Inflation is like compound interest; it just keeps adding up. While annual inflation grew at a 4% rate in May, that was on top of an annual rate of 8.6% last May. So, over the past two years, inflation has been up nearly 13%. The White House tweet absurdly claimed that "[t]his gives families real breathing room." It doesn’t.
Let’s take a look at how the Biden administration’s economic plans are actually working when it comes to taming inflation.

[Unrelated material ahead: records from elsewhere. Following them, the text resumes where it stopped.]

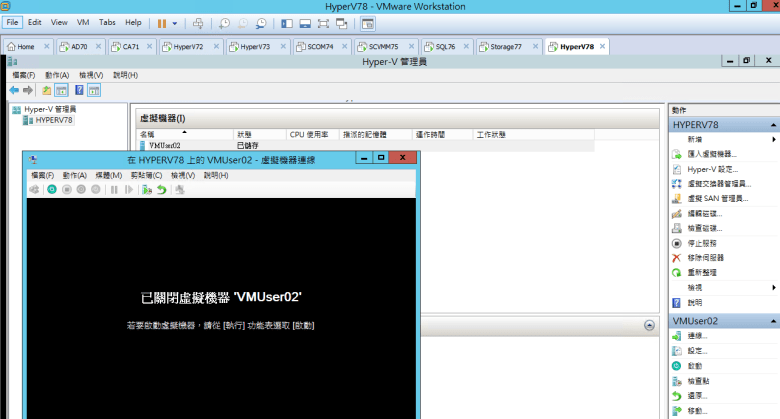
Task: Click the send Ctrl+Alt+Del VMware icon
Action: pyautogui.click(x=197, y=22)
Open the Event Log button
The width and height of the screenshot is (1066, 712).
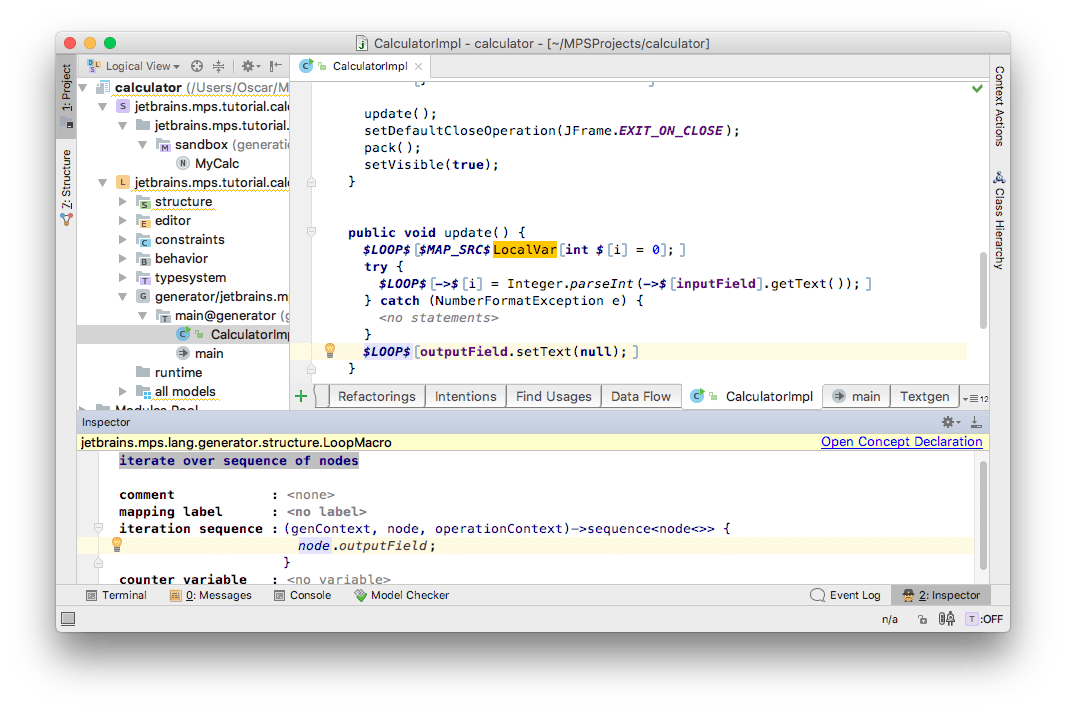click(x=845, y=595)
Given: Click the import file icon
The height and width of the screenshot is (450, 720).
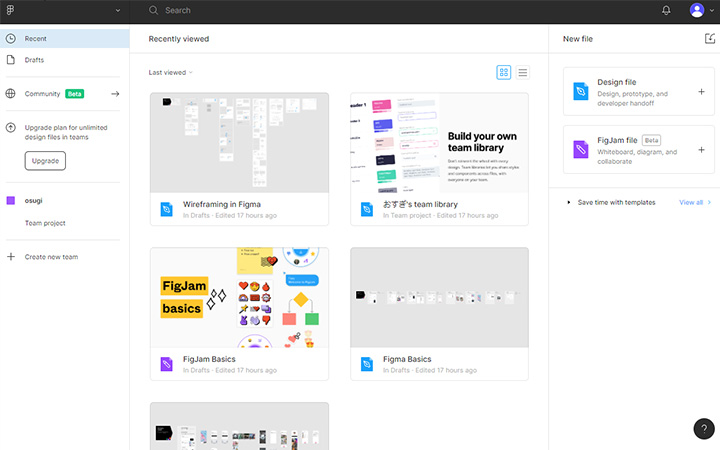Looking at the screenshot, I should (x=709, y=38).
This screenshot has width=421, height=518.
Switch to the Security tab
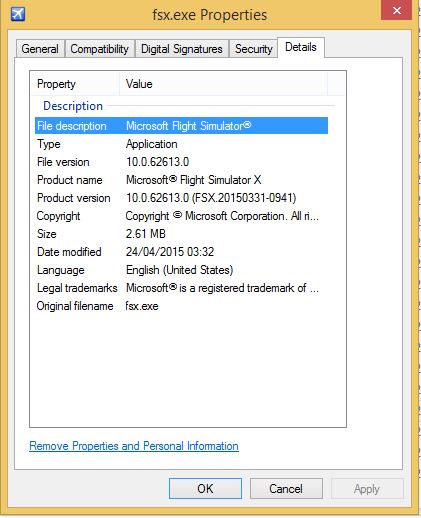[x=254, y=49]
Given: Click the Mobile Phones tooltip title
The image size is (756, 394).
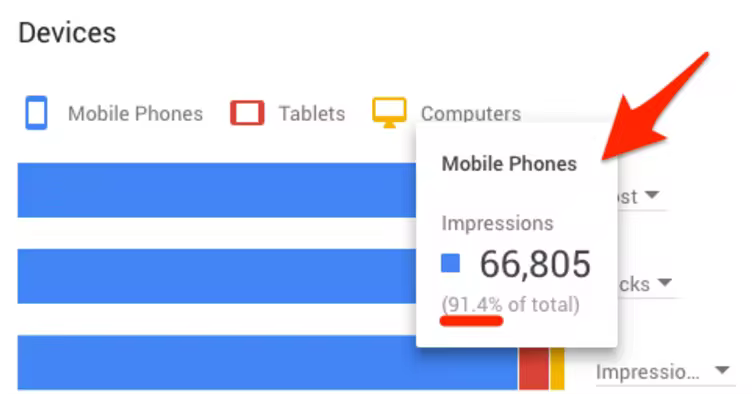Looking at the screenshot, I should tap(509, 164).
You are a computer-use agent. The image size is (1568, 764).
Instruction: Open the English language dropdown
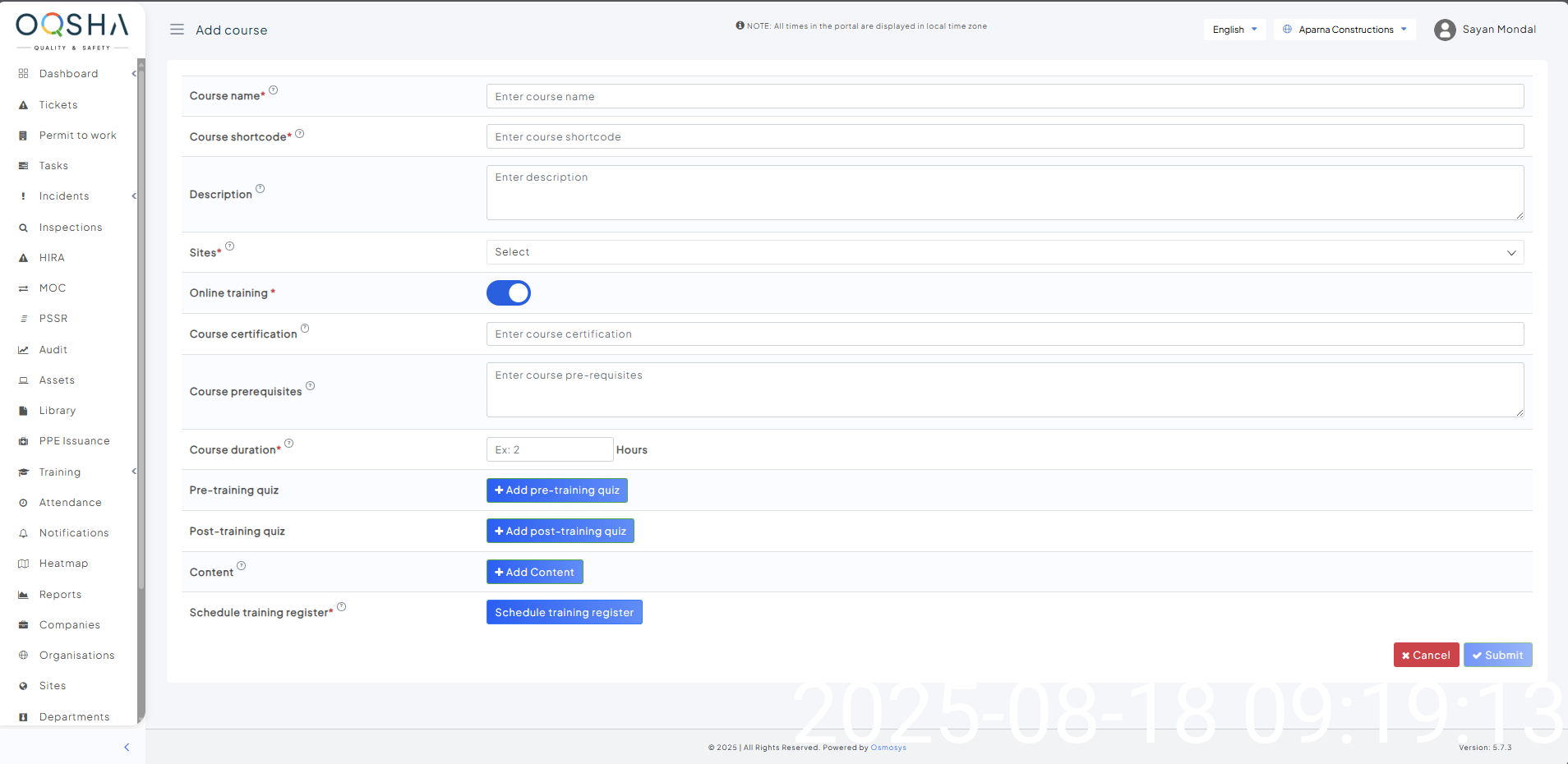point(1234,30)
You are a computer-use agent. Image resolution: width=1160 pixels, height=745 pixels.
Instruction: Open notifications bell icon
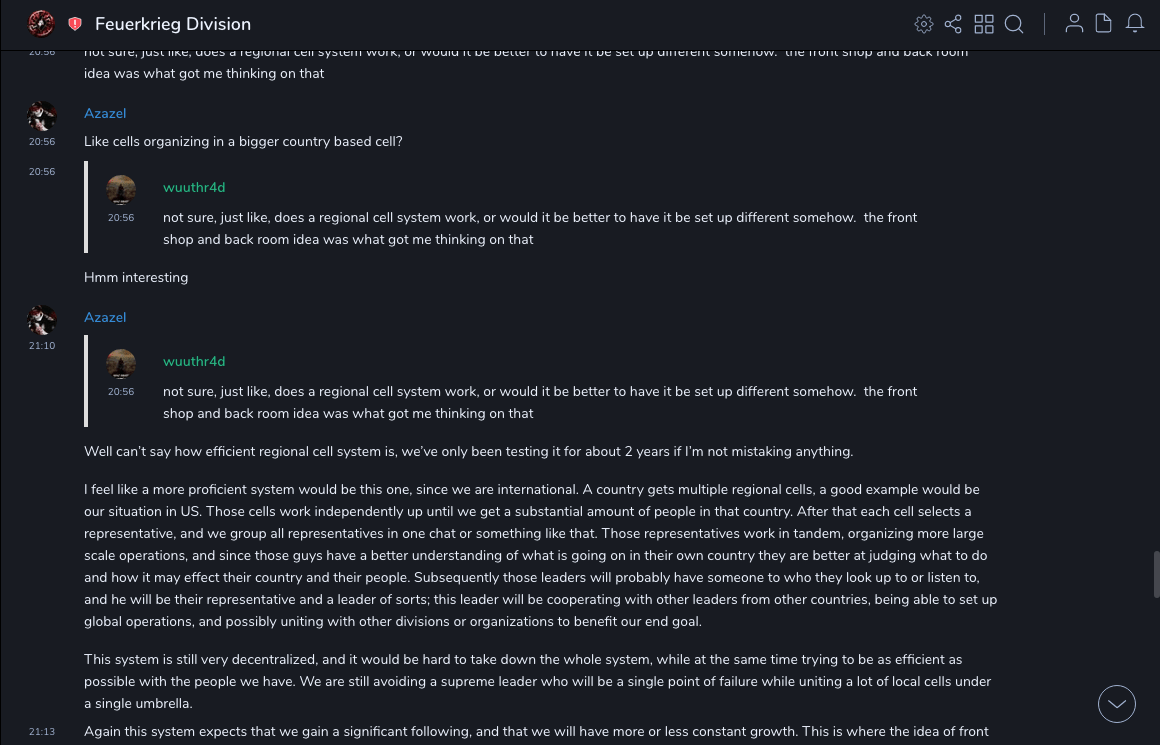(x=1135, y=24)
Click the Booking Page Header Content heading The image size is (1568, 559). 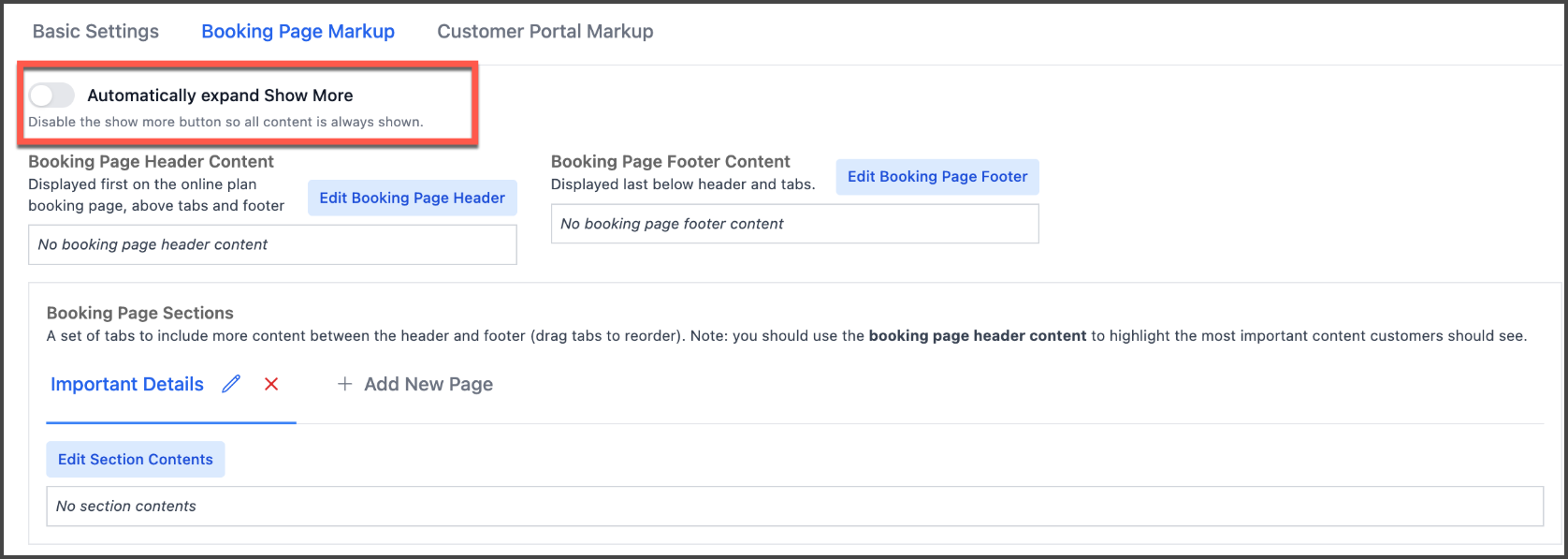click(x=151, y=161)
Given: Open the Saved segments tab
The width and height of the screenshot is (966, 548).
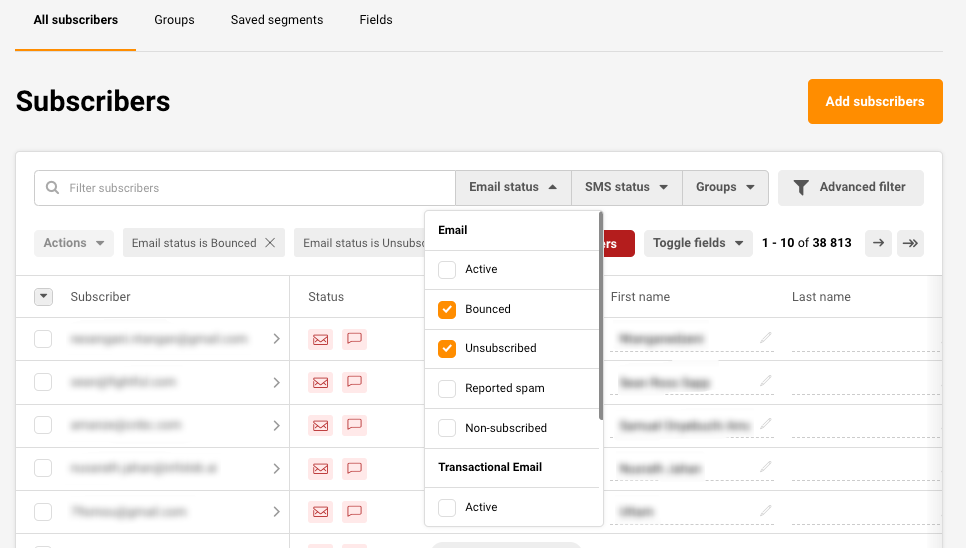Looking at the screenshot, I should 277,20.
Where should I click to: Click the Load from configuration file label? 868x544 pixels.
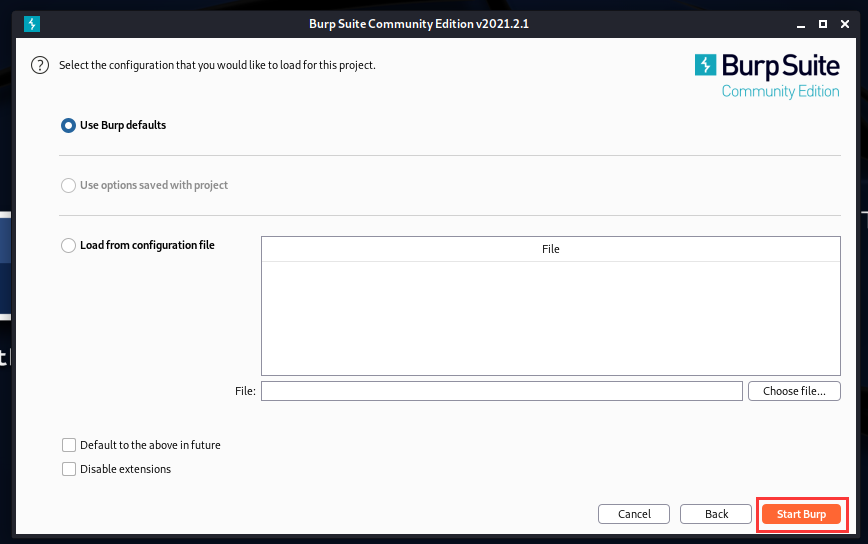point(147,245)
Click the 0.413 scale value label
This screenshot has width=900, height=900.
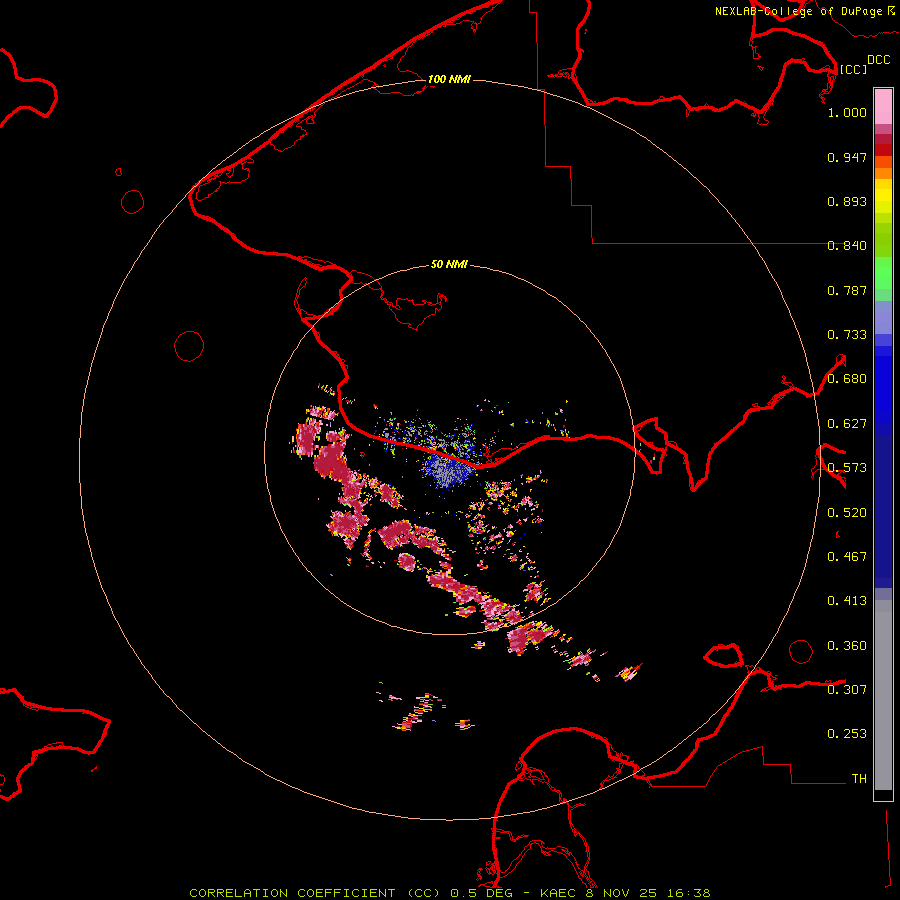(847, 601)
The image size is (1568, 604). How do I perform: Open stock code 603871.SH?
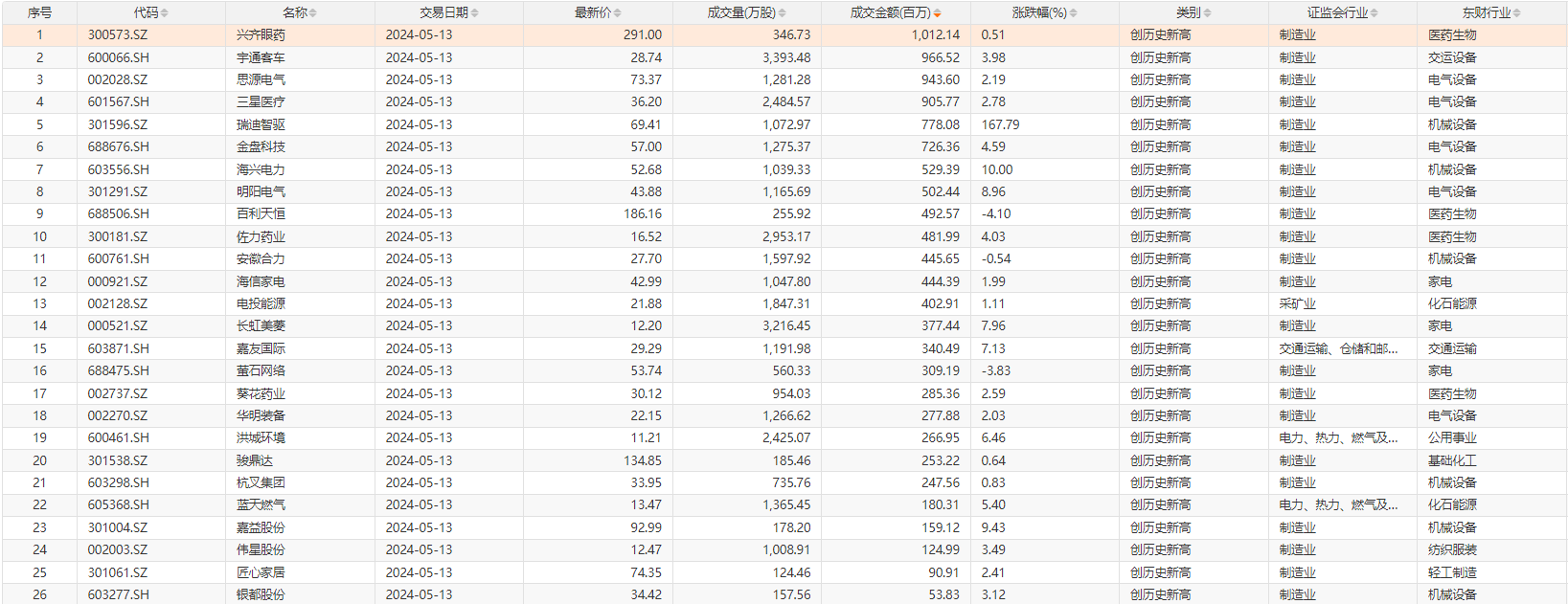click(x=118, y=348)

Has it really "fallen"? This chart shows the cumulative impact of inflation during Biden’s presidency as compared to the other presidents this century.
So, if the rate of inflation for the remainder of President Biden’s term were flat — that is 0% — the cumulative impact of his massive government spending to date would still make him the inflation leader among presidents in this century.
Nonetheless, Biden himself touted the 4% increase in the inflation rate as proof that his plan "to bring down the cost of living and sustain stable and steady growth is working." That also is simply untrue. Biden’s economic policies had virtually nothing to do with the fact that the annual inflation rate slowed to 4% in May. On the contrary, Biden’s policies have consistently exacerbated inflation. The inflation rate slowed because the Federal Reserve took drastic action to slow it.